Patients are Rx'd the 'good' stuff and walk away thinking that generic is not really the same or even close... My wife thinks you can eat microwaves so never uses a microwave... a Prof friend at UCSD mentioned it one day in jest... lots of folks don't quite understand that the color of the pill don't change the effect.. need education on that issue as well..

4) Medicare, Medicaid, and VA should stop paying for 'extreme' meds. Drugs like Erbitux (14k/mo) and Avastin (21k/mo) are of marginal benefit. It may sound cruel but giving someone a few more months shouldn't be a function of government. There's a clear public health benefit to giving everybody the flu vaccine but you can't make that argument for many biologics. Industry will either dramatically lower prices and/or stop making biologics. But since most biologics aren't all that impressive . . . the only pain will be felt in Genentech's and BMS/ImClone's bottomlines.

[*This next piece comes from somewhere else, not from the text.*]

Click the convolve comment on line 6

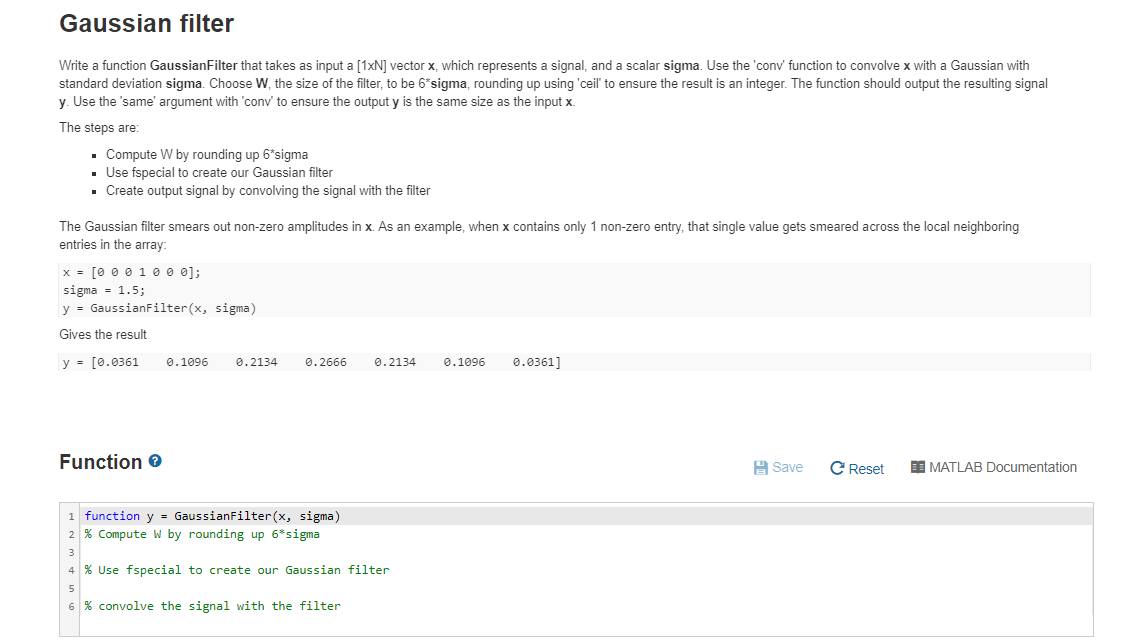coord(214,606)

Well... that divides the rich from the poor and a day or a month is a lifetime to some... I think it might be handled better in a pool of Orphan drugs that are handled in some reasonable fashion but I tend to agree the Government (the people) don't need to pay for a small amount of added life span but the users are also some of them there people too... I've to think on that one a bit more.. And I edit: The really exotic and usually unproven drugs that you indicate really don't do much as far as I can tell.. least ways what I've heard in Congressional hearings is that tests are falsified or even the patient was cured or helped by another means and the 'wonder' drug had little efficacy in the event..

5) If #3 isn't an option, then after a drug goes off patent then government programs and private insurers should be allowed to cap medication cost at no more than 150% of the cost in any other OECD country. Technically that's price control but drug companies will benefit b/c they can stop bothering with the billions they are spending each year trying to figure out how to wring more cash out of off patent meds. They can spend that money on shareholders, R&D, or even . . . dare I say it . . . lower the cost of their drugs so people buy them anyways.

I think #3 is an option and #5 as well and both are not necessarily in conflict or agreement with each other all the time. But to lower the cost would be unique for the Drug Makers unless it increased volume versus the other options for similar treatment. I think using #3 is as much price control as anything. If there is a generic, that is.. and if not then it is (IMO) too new to use on humans..hehehhehehe... but I'll defer to your wisdom on that ... you and the (your) newly created division of the NIH.